4.1. The Probability of Recurring Cycles

A better understanding of the nature of the occulting objects passing in front of KIC 8462852 might be forthcoming from a deeper examination of the cyclic fluctuations recorded in connection with the star. As previously noted, a full cycle of 48.4 days and a half cycle of 24.2 days(5) have been observed to separate various minor and major light dimming episodes. For example, it was noted that the gap between the D792 and D1519 events was 726 days, the equivalent of 13 x 48.4 day cycles, or 26 x 24.2 days, while the gap between the D1519 episode and the D1568 event was approximately 48.4 days, or 2 x 24.2 days(Boyajian et al, 2016).

Jason Wright and Steinn Sigurdsson examined the six deepest dipping events (cited by them as Kepler days 261, 793, 1206, 1496, 1523, and 1568) and observed that they "all fall within a narrow range of phases when folded at a period near 24.2 days, suggesting a close-in orbital period (Wright & Sigurdsson, 2016)." In order to check the statistical probability of these results, 2,000 periods from the Kepler data were evenly sampled in frequency between 10 and 700 days. They then repeated the exercise using 10,000 mock sets of six dips with times randomly drawn from a uniform distribution with the same range as the Kepler time series. Results showed that the apparent periods of 24.2 days between the six deepest dips were without any statistical significance.

 

4.2. Testing the 24.2-day half cycle

To check these findings, Rodney Hale used the Kepler data to create a graph with a time scale of 24.2 days per unit beginning with the first recorded dipping event on day 140 (D140), a date corresponding to May 21, 2009 (see fig. 4.1). This then became "day" zero. In this manner a significant number of minor and major dips can be seen to line up almost perfectly with complete "Dip Days." More significantly, this trend does not simply apply to the dimming events recorded in the Kepler data. It is extended beyond the two years between 2013 and 2015, where no data was available, to embrace two new dimming events, the data for which coming from Bruce Gary, an astronomer who has been monitoring the star's light fluctuations since October 2015.(6) The first of these occurred across a course of several days in May 2017 (the so-called "Elsie" dip), with a maximum drop of two percent recorded on May 19. The second began on June 13 and reached a two percent drop in flux on June 17. Of these, only the June 17 event corresponds to the 24.2-day cycle, falling around one day before Dip Day 122. The Elsie dimming event in May was askew of Dip Day 121 by approximately 10 days, thus showing no correlation to the pattern.(7) The June dip has continued at approximately 0.5 percent below normalised flux levels through into the first week of July. This and further dips will continue to be monitored to see their possible relationship to the star's 24.2- and 48.4-day periodicities.

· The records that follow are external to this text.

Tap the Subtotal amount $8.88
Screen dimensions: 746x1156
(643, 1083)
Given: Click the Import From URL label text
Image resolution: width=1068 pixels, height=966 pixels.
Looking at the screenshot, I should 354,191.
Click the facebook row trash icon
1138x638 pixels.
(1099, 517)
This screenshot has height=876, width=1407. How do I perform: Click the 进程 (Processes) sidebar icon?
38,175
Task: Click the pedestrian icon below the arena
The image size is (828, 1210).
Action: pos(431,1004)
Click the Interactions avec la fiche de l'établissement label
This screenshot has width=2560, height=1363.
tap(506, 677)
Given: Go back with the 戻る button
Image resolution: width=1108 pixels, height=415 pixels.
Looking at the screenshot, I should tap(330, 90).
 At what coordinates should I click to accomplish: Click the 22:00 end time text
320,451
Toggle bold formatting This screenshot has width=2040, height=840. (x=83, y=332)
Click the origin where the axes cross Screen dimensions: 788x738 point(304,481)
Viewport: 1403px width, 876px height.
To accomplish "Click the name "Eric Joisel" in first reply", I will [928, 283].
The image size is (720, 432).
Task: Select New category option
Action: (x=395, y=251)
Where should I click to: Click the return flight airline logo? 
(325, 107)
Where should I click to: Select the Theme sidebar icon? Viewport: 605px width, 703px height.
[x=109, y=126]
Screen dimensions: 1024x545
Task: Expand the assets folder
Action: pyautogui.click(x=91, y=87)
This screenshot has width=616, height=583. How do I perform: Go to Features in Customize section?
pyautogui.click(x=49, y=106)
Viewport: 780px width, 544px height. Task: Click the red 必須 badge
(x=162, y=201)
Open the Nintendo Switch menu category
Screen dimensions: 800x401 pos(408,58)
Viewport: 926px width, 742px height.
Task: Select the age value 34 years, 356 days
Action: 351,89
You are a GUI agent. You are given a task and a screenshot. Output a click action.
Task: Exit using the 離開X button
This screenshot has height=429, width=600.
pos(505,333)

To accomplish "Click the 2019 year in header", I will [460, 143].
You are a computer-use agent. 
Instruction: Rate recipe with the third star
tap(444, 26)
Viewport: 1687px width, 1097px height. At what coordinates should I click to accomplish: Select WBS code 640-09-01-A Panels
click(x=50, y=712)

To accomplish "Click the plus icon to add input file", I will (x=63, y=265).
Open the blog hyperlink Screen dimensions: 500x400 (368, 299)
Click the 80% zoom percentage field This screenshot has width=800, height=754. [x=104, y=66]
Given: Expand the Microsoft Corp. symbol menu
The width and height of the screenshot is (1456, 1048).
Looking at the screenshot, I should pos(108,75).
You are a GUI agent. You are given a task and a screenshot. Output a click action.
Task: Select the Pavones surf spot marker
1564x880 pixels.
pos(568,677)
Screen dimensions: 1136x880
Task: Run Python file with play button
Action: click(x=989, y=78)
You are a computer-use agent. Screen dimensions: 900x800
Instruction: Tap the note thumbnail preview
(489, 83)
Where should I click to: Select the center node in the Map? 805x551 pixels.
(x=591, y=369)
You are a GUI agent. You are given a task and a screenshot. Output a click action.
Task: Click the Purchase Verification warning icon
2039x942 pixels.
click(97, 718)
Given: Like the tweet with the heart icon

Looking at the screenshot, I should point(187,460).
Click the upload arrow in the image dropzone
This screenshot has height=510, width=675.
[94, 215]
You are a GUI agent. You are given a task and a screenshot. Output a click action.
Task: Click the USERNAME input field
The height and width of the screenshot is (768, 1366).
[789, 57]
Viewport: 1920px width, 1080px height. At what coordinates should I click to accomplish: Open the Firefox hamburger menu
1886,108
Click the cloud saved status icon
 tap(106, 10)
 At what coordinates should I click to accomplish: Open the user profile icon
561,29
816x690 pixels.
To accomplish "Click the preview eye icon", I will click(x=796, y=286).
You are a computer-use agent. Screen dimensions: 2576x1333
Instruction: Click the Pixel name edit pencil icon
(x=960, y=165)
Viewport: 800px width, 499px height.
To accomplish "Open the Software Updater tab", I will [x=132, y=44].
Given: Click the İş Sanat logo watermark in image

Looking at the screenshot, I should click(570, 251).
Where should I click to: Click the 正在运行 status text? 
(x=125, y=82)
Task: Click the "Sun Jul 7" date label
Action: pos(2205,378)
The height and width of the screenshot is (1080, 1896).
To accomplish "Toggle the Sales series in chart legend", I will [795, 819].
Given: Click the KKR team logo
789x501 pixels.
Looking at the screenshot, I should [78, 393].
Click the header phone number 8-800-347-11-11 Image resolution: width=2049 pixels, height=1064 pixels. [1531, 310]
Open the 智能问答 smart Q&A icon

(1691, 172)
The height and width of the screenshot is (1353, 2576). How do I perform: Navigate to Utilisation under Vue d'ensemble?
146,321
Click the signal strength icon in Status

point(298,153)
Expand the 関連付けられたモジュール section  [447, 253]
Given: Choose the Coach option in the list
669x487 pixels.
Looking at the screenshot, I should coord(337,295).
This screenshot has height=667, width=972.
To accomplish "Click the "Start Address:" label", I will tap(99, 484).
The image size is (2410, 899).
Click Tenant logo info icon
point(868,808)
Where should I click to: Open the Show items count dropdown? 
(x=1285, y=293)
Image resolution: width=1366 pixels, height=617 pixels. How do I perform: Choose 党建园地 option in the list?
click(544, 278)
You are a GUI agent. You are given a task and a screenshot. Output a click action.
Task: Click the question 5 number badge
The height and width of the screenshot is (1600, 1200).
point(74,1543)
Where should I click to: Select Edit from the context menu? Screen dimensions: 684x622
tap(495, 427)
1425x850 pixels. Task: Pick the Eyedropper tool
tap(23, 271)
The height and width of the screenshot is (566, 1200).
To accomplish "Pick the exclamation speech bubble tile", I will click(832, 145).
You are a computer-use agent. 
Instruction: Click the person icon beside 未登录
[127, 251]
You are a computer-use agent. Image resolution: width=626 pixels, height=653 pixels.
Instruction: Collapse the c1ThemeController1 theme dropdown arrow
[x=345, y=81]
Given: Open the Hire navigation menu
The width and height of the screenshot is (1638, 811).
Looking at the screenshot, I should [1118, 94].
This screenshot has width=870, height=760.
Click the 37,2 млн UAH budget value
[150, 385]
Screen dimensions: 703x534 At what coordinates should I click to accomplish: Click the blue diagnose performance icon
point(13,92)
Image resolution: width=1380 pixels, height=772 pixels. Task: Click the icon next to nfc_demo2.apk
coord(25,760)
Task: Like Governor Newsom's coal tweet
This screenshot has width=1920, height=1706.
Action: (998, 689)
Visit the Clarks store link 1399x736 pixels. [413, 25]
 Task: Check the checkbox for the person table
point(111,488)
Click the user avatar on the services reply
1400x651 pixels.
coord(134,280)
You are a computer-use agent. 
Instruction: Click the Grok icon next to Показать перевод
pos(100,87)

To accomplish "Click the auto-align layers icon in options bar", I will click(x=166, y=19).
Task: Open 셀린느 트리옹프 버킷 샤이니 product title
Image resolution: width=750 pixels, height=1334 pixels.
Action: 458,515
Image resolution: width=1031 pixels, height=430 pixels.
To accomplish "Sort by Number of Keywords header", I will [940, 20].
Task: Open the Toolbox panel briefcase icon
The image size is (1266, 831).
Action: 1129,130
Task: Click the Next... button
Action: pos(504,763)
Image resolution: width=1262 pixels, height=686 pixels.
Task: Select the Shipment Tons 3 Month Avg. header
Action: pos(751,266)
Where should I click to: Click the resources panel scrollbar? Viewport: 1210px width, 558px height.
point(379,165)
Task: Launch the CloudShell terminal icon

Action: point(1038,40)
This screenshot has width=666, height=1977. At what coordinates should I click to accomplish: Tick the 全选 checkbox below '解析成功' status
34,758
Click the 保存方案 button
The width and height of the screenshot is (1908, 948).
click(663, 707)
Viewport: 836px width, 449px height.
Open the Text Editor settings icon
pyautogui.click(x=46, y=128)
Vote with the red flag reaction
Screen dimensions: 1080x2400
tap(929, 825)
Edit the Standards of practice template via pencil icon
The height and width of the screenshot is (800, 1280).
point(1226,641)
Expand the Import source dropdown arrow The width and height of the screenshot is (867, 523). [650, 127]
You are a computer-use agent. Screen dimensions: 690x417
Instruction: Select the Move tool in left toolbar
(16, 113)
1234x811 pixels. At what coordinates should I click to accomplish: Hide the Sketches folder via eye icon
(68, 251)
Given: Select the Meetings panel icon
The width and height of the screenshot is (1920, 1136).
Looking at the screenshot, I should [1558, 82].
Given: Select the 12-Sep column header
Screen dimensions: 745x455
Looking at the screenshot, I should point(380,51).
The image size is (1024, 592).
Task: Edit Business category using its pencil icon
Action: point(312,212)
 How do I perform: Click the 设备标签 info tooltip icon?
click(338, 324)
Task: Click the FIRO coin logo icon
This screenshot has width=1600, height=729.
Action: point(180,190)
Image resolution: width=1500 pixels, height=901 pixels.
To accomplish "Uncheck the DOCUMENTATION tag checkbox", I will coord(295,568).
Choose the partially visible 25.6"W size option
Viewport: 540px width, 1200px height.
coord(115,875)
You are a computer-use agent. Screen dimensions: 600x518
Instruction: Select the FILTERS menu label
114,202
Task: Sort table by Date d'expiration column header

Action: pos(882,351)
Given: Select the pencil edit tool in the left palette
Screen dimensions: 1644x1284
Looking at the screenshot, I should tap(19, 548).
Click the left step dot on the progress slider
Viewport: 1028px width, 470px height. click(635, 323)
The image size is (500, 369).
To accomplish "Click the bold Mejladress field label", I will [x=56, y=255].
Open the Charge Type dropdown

Figure 4.1. Graph showing the relationship between KIC 8462852's 24.2-day cycle and all major light dimming events since 2009. The graph starts with the first dip seen in the Kepler data, D140, corresponding to May 21, 2009, which we shall call Dip Day 0. It then counts forward in periods of 24.2 conventional days, i.e., Dip Day 10 would be 242 conventional days later. The graph then continues counting past Kepler's last day, May 11, 2013, to include Bruce Gary's data from May 1, 2017 onwards, which corresponds, sequentially, to Dip Days 121 to 122.

How exactly light dipping events can synchronize so perfectly with periodicities associated with KIC 8462852 is an enigma in itself. Naturally occurring astronomical objects such as swarms of comets, clusters of Trojan asteroids, or trails of dust and debris, are extremely unlikely to order themselves into regular groups that appear on cue at the culmination of cyclic periods of either 24.2 days or 48.4 days. Their appearance would surely display a chaotic randomness that precludes the idea of regular gaps between light dipping episodes. It is unlikely also that we are seeing the same objects coming around and around again on an orbital period of 24.2/48.4 days since their size and appearance differ so greatly from one event to the next.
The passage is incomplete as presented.